Last Updated on May 10, 2015, by eNotes Editorial. Word Count: 1684
The Nibelungenlied is a work which has elicited both critical acclaim and literary frustration. W. A. Mueller in The Nibelungenlied Today suggests that the Nibelungenlied "reflected the Germanic concepts of strife, misfortune, death as fate...which he must meet with courage and defiance to triumph over them." These issues do pervade the story, as do the characters' abilities to deal effectively with them. Many heroic deeds are performed in the name of honor. Friends even kill friends in the name of honor. But is the Nibelungenlied a story which celebrates honor and heroic deeds? As an epic, yes, it is. But the question deserves a more complex answer.
As an epic which encompasses strong elements of the romance genre, the Nibelungenlied has sometimes been accused of trying to be neither, and yet both. However, several factors must be taken into account before readers can make such a judgment. First, the elements treated in both genres are largely similar. They both deal with the adventures of knights and ladies, fierce battles, and a code of honorable conduct which pervades the lives of everyone. The difference between epic and romance is in how the author treats the elements at hand. It is perhaps due to a combination of these two approaches that the Nibelungenlied at times seems unable to decide what it wants to be, or what it wants to say. The epic genre was more concerned with the deeds of knights and noblemen, with "heroic" issues of nobility of spirit, fortitude of character, and physical displays of strength. These are all discussed in a very "grandiose" style. The deeds are performed in battle, on perilous journeys, while fighting dragons and monsters, and always with extensive commentary and long speeches by the characters or narrator himself.
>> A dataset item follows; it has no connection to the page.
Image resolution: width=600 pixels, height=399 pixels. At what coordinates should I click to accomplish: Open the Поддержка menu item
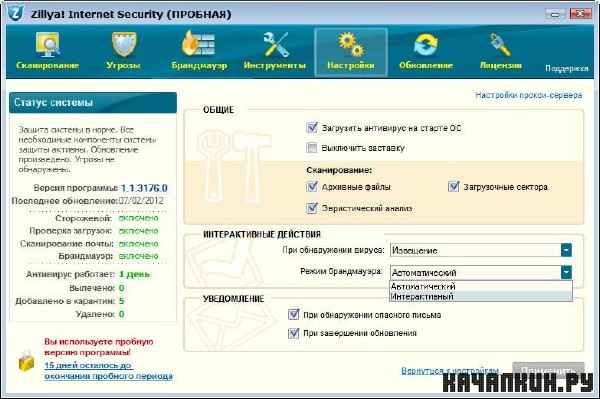tap(566, 68)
In addition to the Nibelungenlied's merging of the literary genres of both epic and romance, the tale attempts to develop its characters into a tragic framework which complements both genres. A tragic figure is one whose misfortunes arise not out of an evil personality, and not necessarily out of a character flaw. Rather, tragedy often strikes "good" characters who make some tragic error in judgment. If this is a suitable working definition, then the reader must ask what error in judgment instigates the final tragedy of the Nibelungenlied.
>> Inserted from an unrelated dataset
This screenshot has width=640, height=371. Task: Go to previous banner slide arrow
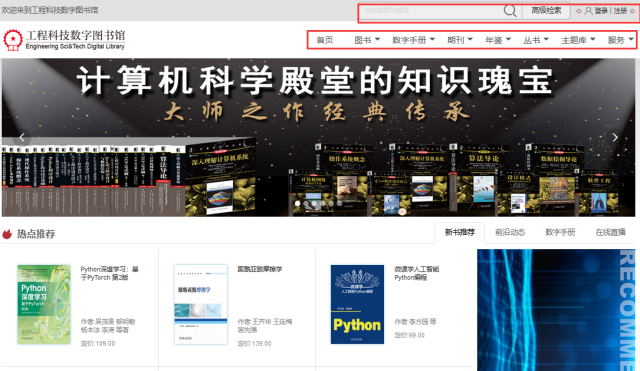[22, 138]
Many scholars suggest that Kriemhild is the protagonist who sets the tragic consequences in motion. The evolution of Kriemhild's character in the Nibelungenlied is certainly the force which wreaks havoc at the end of the story, and indeed, throughout. Perhaps she herself is the tragic "flaw." She certainly evolves, or perhaps devolves, from innocent child-bride to avenging queen. This is an example of how epic and romance merge, and perhaps conflict. Kriemhild's motives are perhaps in keeping with an "epic" character. She does, after all, seek vengeance for a murdered husband. Nonetheless, Kriemhild's "just vengeance" is not an ideology that all the characters agree with. Here there are inconsistencies in the literary text itself. For instance, when Siegfried's corpse begins to bleed at Hagen's approach, why do Siegfried's Nibelungs not immediately seek the justice that Kriemhild had promised earlier would be theirs? Why does not Kriemhild herself not give the order to attack? Perhaps because the story would have to stop right here and now! But perhaps it is because Kriemhild's development has just begun.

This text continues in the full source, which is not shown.